Tribunal Administratif de Cergy-Pontoise — Décision N° TA95-2109984

jeudi 9 mars 2023

JuridictionTribunal Administratif de Cergy-Pontoise
SectionTribunal Administratif de Cergy-Pontoise
N° DossierTA95-2109984
TypeDécision
RecoursExcès de pouvoir
PublicationC
Formation3ème Chambre
Avocat requérantVRIONI

Texte intégral

Vu la procédure suivante :

Par une requête et un mémoire, enregistrés le 30 juillet 2021 et le 11 février 2022, M. B, représenté par Me Vrioni, demande au tribunal, dans le dernier état de ses écritures :

1°) de condamner la commune d'Auvers-sur-Oise à lui verser la somme de 1 184,98 euros correspondant au paiement des heures supplémentaires qu'il a effectuées pendant la période comprise entre octobre 2020 et février 2021 ;

2°) de condamner la commune d'Auvers-sur-Oise à lui verser la somme de 1 euro en réparation de son préjudice moral ;

3°) de mettre à la charge de la commune d'Auvers-sur-Oise la somme de 1 000 euros sur le fondement de l'article L. 761-1 du code de justice administrative.

Il soutient que :

- la responsabilité de la commune est engagée, dès lors que les conditions légales d'indemnisation des heures supplémentaires effectuées sont réunies ;

- le défaut d'indemnisation des heures supplémentaires effectuées constitue une rupture du principe d'égalité devant les charges publiques.
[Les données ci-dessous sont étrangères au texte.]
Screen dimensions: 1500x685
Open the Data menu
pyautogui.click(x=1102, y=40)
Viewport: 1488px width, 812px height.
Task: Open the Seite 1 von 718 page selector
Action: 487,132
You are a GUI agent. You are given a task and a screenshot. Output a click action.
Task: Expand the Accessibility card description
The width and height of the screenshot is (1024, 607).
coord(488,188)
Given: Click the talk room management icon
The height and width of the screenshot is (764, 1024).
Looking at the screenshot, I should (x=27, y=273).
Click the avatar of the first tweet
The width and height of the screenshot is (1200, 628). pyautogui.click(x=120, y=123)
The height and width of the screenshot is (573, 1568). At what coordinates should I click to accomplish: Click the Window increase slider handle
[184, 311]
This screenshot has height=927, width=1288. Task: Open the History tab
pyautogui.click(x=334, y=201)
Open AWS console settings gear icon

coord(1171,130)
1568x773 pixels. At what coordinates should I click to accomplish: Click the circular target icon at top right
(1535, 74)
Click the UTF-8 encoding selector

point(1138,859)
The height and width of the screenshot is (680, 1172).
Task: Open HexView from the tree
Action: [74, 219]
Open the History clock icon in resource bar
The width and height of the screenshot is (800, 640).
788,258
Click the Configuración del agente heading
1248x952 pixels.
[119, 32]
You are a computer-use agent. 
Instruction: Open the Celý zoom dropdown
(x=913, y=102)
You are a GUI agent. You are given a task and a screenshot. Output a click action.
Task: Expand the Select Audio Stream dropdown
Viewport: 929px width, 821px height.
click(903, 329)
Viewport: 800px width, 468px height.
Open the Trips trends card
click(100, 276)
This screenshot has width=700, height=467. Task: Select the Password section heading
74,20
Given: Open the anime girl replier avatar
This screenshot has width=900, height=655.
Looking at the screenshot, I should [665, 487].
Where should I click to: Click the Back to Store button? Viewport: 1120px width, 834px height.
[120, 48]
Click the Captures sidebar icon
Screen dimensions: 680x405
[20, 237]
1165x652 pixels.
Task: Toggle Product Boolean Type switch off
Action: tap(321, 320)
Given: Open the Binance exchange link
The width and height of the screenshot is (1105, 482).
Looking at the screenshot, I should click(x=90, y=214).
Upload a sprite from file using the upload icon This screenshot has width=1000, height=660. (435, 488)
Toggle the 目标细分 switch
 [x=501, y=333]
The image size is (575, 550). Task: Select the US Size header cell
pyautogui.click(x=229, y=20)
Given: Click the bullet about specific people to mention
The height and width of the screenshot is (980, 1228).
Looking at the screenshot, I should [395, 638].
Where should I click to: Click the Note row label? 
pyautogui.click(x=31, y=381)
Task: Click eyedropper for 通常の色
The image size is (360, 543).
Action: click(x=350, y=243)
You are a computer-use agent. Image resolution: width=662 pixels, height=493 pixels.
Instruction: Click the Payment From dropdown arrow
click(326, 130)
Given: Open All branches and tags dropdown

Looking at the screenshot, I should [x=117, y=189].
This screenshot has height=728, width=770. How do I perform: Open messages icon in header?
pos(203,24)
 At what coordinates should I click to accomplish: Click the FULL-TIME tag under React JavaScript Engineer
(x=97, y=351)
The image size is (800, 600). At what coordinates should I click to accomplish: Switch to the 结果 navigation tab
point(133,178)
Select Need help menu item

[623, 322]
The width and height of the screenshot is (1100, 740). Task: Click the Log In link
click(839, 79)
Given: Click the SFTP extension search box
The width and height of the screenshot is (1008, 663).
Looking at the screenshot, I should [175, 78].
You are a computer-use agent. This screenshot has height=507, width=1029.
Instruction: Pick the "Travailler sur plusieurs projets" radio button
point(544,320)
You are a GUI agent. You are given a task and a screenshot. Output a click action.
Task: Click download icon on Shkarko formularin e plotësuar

Par deux mémoires en défense, enregistrés le 17 décembre 2021 et le 30 septembre 2022, le maire de la commune d'Auvers-sur-Oise, représenté par Me Gentilhomme, conclut :

1°) au rejet de la requête ;

2°) à ce que la somme de 2 000 euros soit mise à la charge de M. B sur le fondement de l'article L. 761-1 du code de justice administrative.

Il fait valoir que :

- à titre principal, la requête est irrecevable en l'absence de bordereau de pièces jointes accompagnant la requête ;

- à titre subsidiaire, les moyens soulevés ne sont pas fondés.

Vu les autres pièces du dossier.

Vu :

- le décret n° 2000-815 du 25 août 2000 ;

- le décret n° 2001-623 du 12 juillet 2001 ;

- le décret n° 2002-60 du 14 janvier 2022 ;

- le code de justice administrative.

Les parties ont été régulièrement averties du jour de l'audience.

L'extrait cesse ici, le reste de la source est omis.